Interactions of dehydrin proteins with model membranes

Dehydrins (group 2 late embryogenesis abundant proteins) are intrinsically-disordered proteins that are expressed in plants experiencing extreme environmental conditions such as drought or low temperature. Their roles include stabilizing cellular proteins and membranes, and sequestering metal ions. Using a variety of techniques such as FTIR, surface pressure isotherms, ellipsometry and atomic force microscopy, we have investigated the membrane interactions of the acidic dehydrin TsDHN-1 and the basic dehydrin TsDHN-2 derived from the crucifer Thellungiella salsuginea that thrives in the Canadian sub-Arctic. We have found that TsDHN-1 and TsDHN-2 gain secondary structure upon association with large unilamellar vesicles (LUVs) that mimic the plant plasma and organellar membranes in vitro, that zinc induces further disorder-to-order transitions under such conditions, and that phosphorylation of these proteins facilitates actin assembly. Reducing the temperature also appeared to induce and/or stabilize ordered secondary structure. These structural characteristics of TsDHN-1 and TsDHN-2 highlight their functions in facilitating cold and drought tolerance in T. salsuginea, by both membrane and cytoskeletal stabilization. This work is done in collaboration with the group of George Harauz in the Department of Molecular and Cellular Biology, Guelph.

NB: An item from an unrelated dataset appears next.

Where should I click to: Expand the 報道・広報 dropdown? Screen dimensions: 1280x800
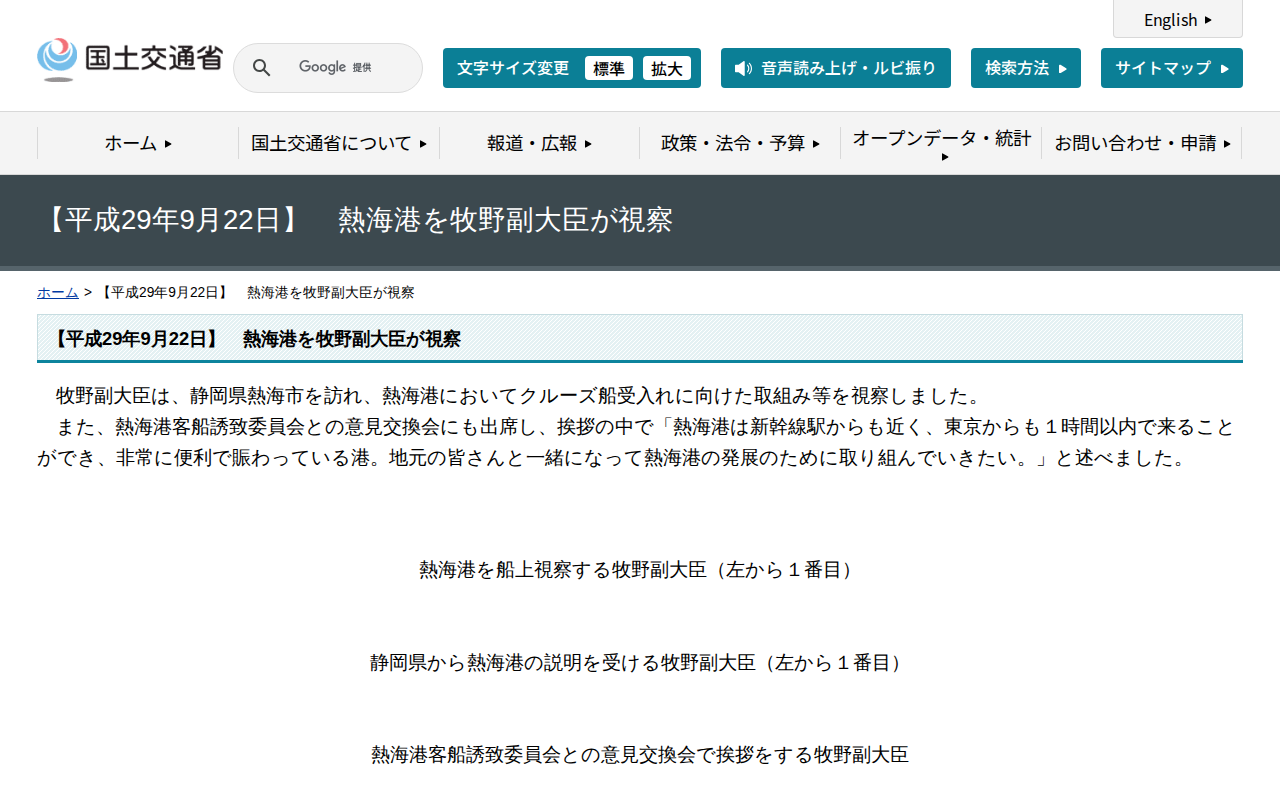tap(538, 143)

Single molecule imaging of peptides in lipid matrix

We have used molecular resolution scanning tunneling microscopy (STM) to obtain striking images of gramicidin, a model antibacterial peptide, inserted into a phospholipid matrix. The resolution of the images is superior to that obtained in previous attempts to image gramicidin in a lipid environment using atomic force microscopy (AFM). This breakthrough has allowed visualization of individual peptide molecules surrounded by lipid molecules. We have observed several important features: the peptide molecules do not aggregate, the peptide molecules adopt a single conformation corresponding to a specific ion channel form, and the lipid molecules adjacent to the peptide molecules are systematically longer than those in the lipid matrix. These results constitute a new approach to obtain structural characteristics of antibiotic peptides in lipid assemblies that is necessary for the understanding of their biological activity. This work is done in collaboration with the group of Jacek Lipkowski in the Department of Chemistry, Guelph.

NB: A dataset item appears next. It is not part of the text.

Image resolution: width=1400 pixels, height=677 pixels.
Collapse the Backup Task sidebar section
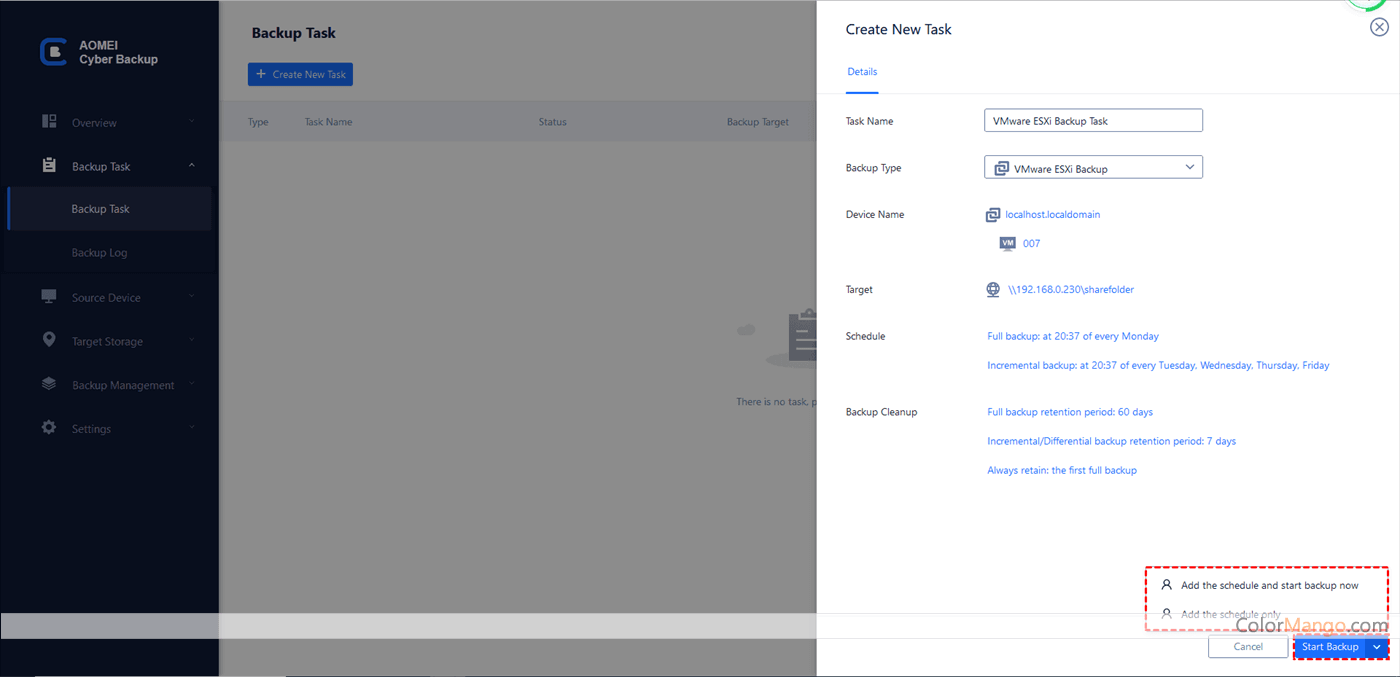click(x=191, y=165)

Electric field driven changes in conformation and orientation of proteins and peptides in model membranes

We use surface-sensitive spectroscopic techniques, such as an infrared technique known as polarization modulation infrared reflection absorption spectroscopy (PM-IRRAS) and a surface-sensitive adaption of circular dichroism (CD), to study changes in the conformation and orientation of both the lipid and peptide components of the membrane in response to changes in the electric field applied across the membrane. In particular, we have investigated the properties of gramicidin incorporated into a DMPC matrix supported at a Au(111) electrode surface. In the first study, the matrix consisted of stacks of 10 bilayers supported at the gold electrode, and the potential-induced changes in the peptide conformation and orientation were investigated using circular dichroism (CD). In a second study, we provided a description of the potential controlled changes in the structure of a single mixed DMPC/GD bilayer supported at the gold electrode surface using PM-IRRAS. This allowed us to provide new and unique information about the properties of the peptide containing membrane exposed to static electric fields that are comparable to the fields acting on a natural biological membrane.This work is done in collaboration with the group of Jacek Lipkowski in the Department of Chemistry, Guelph.